Netflix reported fourth-quarter earnings after the bell on Thursday. The streamer beat on both the top and bottom lines, but shares plunged more than 18% in after-hours trading, to the lowest levels since June 2020, on slowing subscriber growth.
Here are the key numbers:
Earnings per share (EPS): $1.33 vs82 cents expected in a Refinitiv survey of analysts.
Revenue: $7.71 billion vs $7.71 billion expected, according to Refinitiv.
Global paid net subscriber additions: 8.28 million vs 8.19 million expected, according to StreetAccount estimates
The company added 8.28 million global paid net subscribers in the fourth quarter. Analysts had expected the company to add 8.19 million, according to StreetAccount estimates. But that’s fewer than the 8.5 million subscribers Netflix added in Q4 2020, the same figured it had forecasted for Q4 2021, and its outlook was worse.
The company said it expects to add 2.5 million subscribers during the first quarter of 2022, far below the 3.98 million it added in Q1 2021. Netflix said it plans for a more back-end weighted content slate in the first quarter, with big premieres set for March.
But that’s similar to the image Netflix had painted heading into Q4. Netflix and analysts had anticipated a large jump in consumers at the end of 2021 when the company released new TV shows and movies that had been pushed to the back half of the year. During the quarter, for example, Netflix released high-performing content such as “Emily in Paris,” “Don’t Look Up,” “Red Notice” and “You.”

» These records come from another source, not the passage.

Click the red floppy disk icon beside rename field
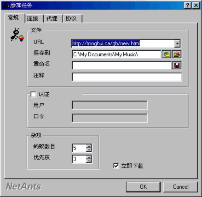202x197 pixels. coord(177,66)
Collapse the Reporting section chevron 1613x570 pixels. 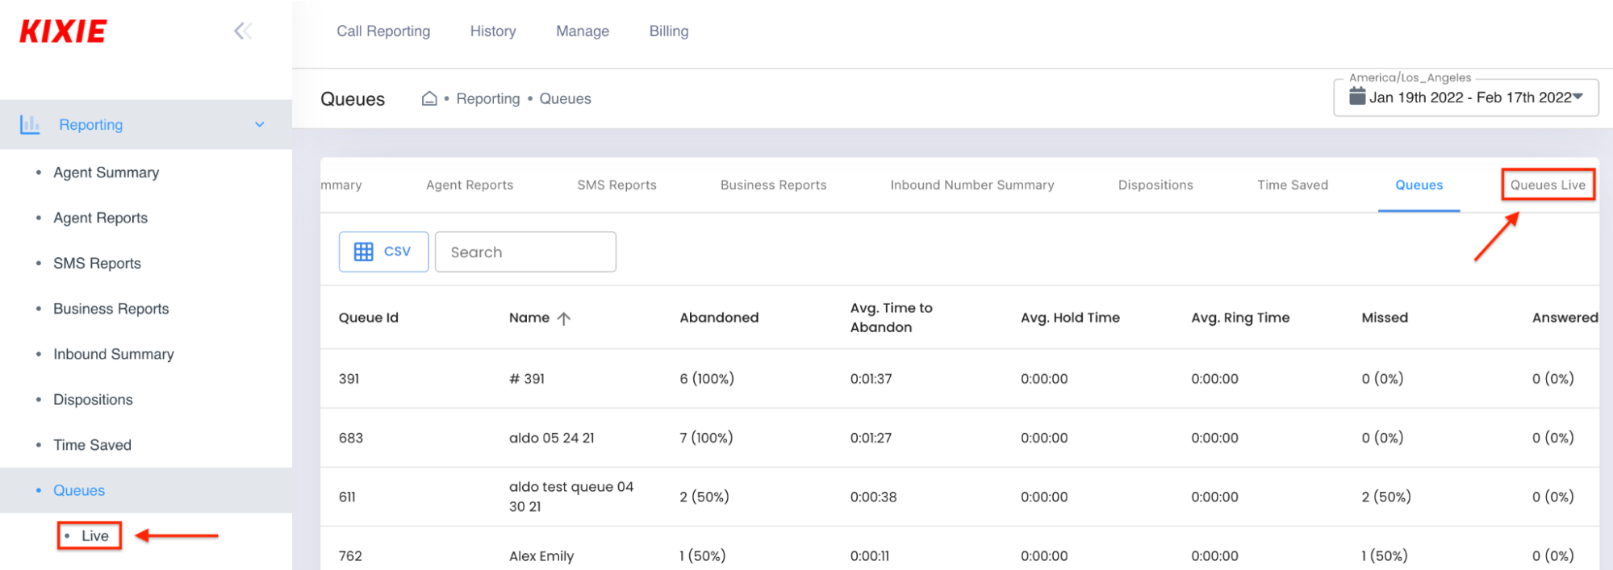pyautogui.click(x=260, y=124)
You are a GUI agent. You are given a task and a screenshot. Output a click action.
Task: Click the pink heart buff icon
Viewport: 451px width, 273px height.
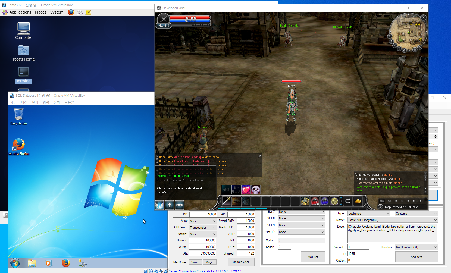pos(246,190)
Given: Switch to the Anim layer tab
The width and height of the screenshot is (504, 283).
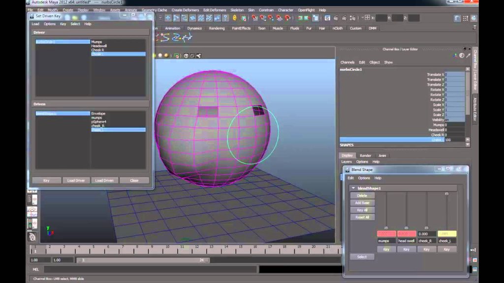Looking at the screenshot, I should [x=382, y=156].
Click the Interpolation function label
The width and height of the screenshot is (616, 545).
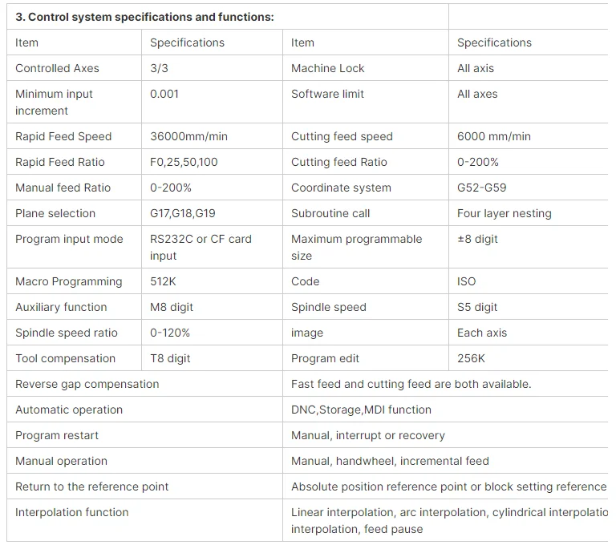click(x=72, y=512)
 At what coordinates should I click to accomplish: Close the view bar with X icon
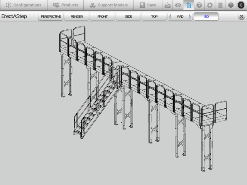(x=241, y=17)
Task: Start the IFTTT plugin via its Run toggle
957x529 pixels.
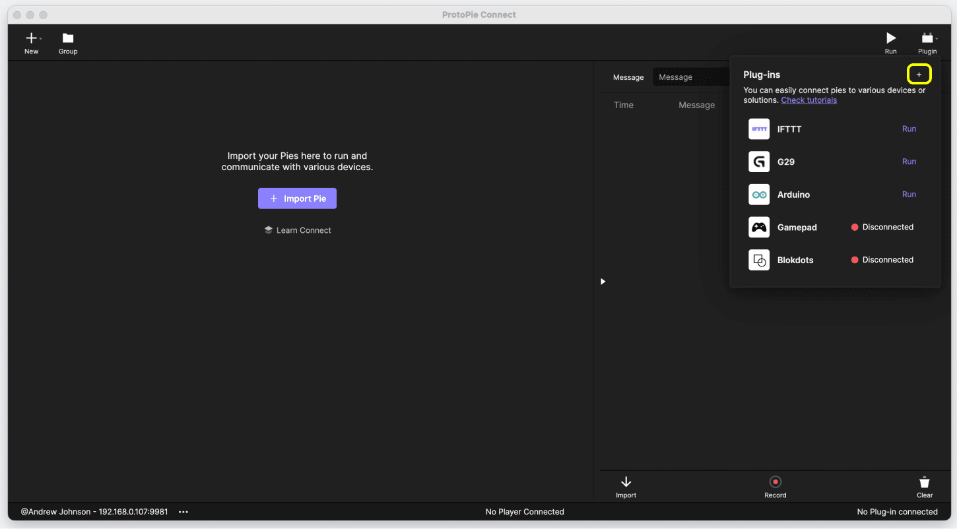Action: tap(909, 129)
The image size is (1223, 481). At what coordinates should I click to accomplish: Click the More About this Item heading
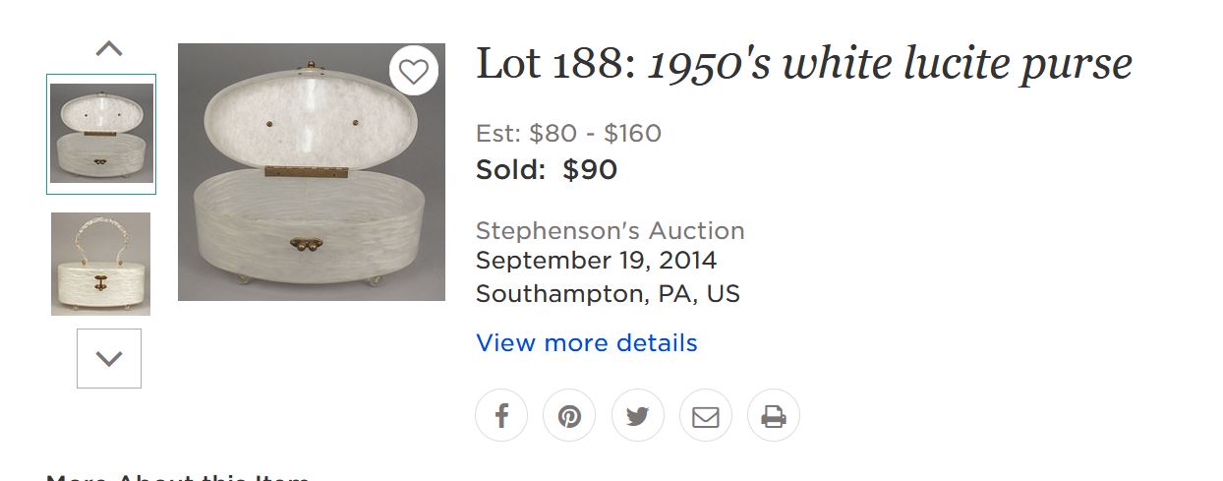(177, 475)
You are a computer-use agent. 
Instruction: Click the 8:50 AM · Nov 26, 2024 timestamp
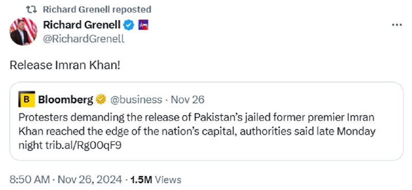66,180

“Consumers have always had many choices when it comes to their entertainment time – competition that has only intensified over the last 24 months as entertainment companies all around the world develop their own streaming offering,” Netflix said. “While this added competition may be affecting our marginal growth some, we continue to grow in every country and region in which these new streaming alternatives have launched.”
Disney and Roku shares also dipped in after-hours trading.
Netflix announced price increases in the U.S. and Canada last week. In the States, the monthly cost for the basic plan rose $1 to $9.99. The standard plan jumped from $13.99 to $15.49 and the premium plan rose from $17.99 to $19.99.
Netflix’s strategy is to increase prices as customers become even more entrenched in the company’s exclusive content. Price increases can help offset waning customer growth.